Employees care deeply for Twitter, Frohnhoefer says

Before Musk, Twitter was always a place where employees cared for the product, worked hard, helped each other out, and tried to do what was right, Frohnhoefer said.

"If you think something's not right or not wrong, you say something. And if you think something needs to be done, you say something," he said of the pre-Musk times. "I think anyone's world view of Twitter is that we're just a bunch of lazy slackers. But we do work hard."

After Musk took over, the staff waited to learn about his next steps. The first communication the company got was about mass layoffs.

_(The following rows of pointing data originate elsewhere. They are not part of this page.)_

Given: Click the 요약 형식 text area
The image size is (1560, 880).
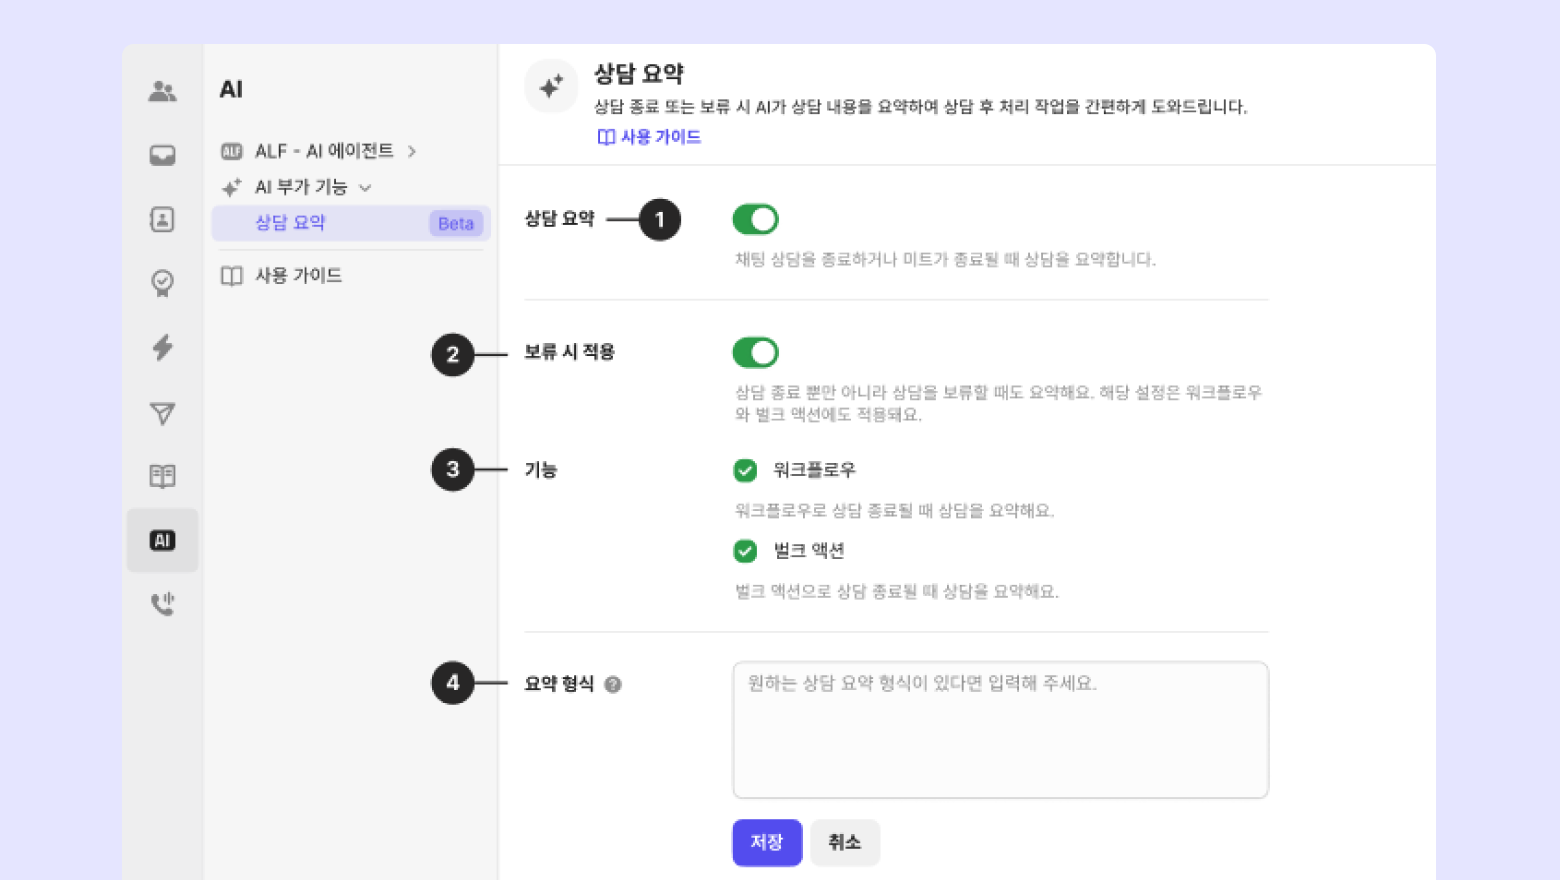Looking at the screenshot, I should [x=1000, y=730].
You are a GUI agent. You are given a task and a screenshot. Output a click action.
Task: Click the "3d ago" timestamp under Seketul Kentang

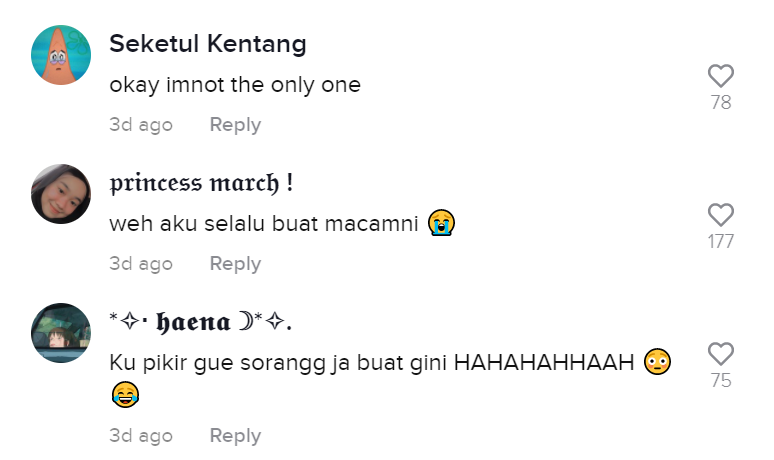tap(141, 125)
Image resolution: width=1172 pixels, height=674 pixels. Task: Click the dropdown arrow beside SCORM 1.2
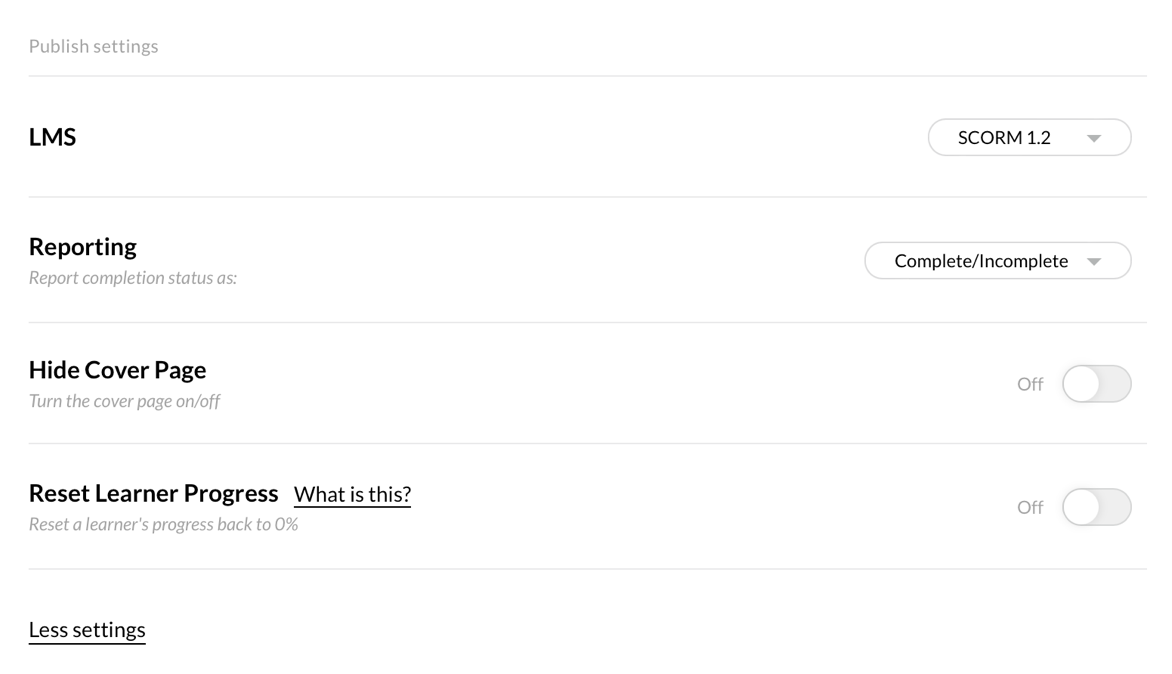coord(1095,139)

"No one even signed [the email]," he said. "It's cowardly the way they act and it's clear that they don't trust us. And people don't trust management. And it's basically destroyed everything in less than two weeks."

Frohnhoefer said his former colleagues are still looking out for each other as many face life after Twitter.

"I know people choose to stay for various reasons. But I know a lot of people they don't have visas, or they need to pay bills, or they have a mortgage to pay," he said — and they will remain working at a very different Twitter.

Musk risks advertising money and employee well-being, experts say

Both Zitron and Fisk describe the way Musk has gone about taking over Twitter as "insane" and "crazy."

The company's financial outlook is bleak as many advertisers have taken a "wait-and-see approach" in the meantime. Under Musk's control, talks of the company going bankrupt have circulated.

"Advertisers are the only way back for Elon. If he cannot get those advertisers back, he is screwed," Zitron said.

Musk's new belief that employees should take a "hardcore" approach to work is likely going to make things worse, Zitron said.

"There's so much research out there that says if you overwork people, it literally kills them," he said. "And now he's turning to the remaining people, many of whom I'm sure have terrible survivor's guilt, who have to sit there and work these obscene hours to build products that they know will probably not generate the money that Elon Musk needs to keep employing them. We are looking at one of the worst financial transactions in history, and possibly one of the worst executives in history."

Twitter can potentially add more legal trouble to the messy plate, Fisk notes.

"We know that Twitter has been sued for this abrupt firing, which means they're going to pay 60 days of compensation to all those people who were laid off. That's a lot of money to pay people for work that the company is not going to get the benefit of," she said. "And then you add up arbitrary, or retaliatory firings, as [the Frohnhoefer firing] might be."

California, notably, has labor law making an employer's retaliation against employees, for a variety of reasons, illegal.

"That's a lot of litigation that seems unnecessary," Fisk said.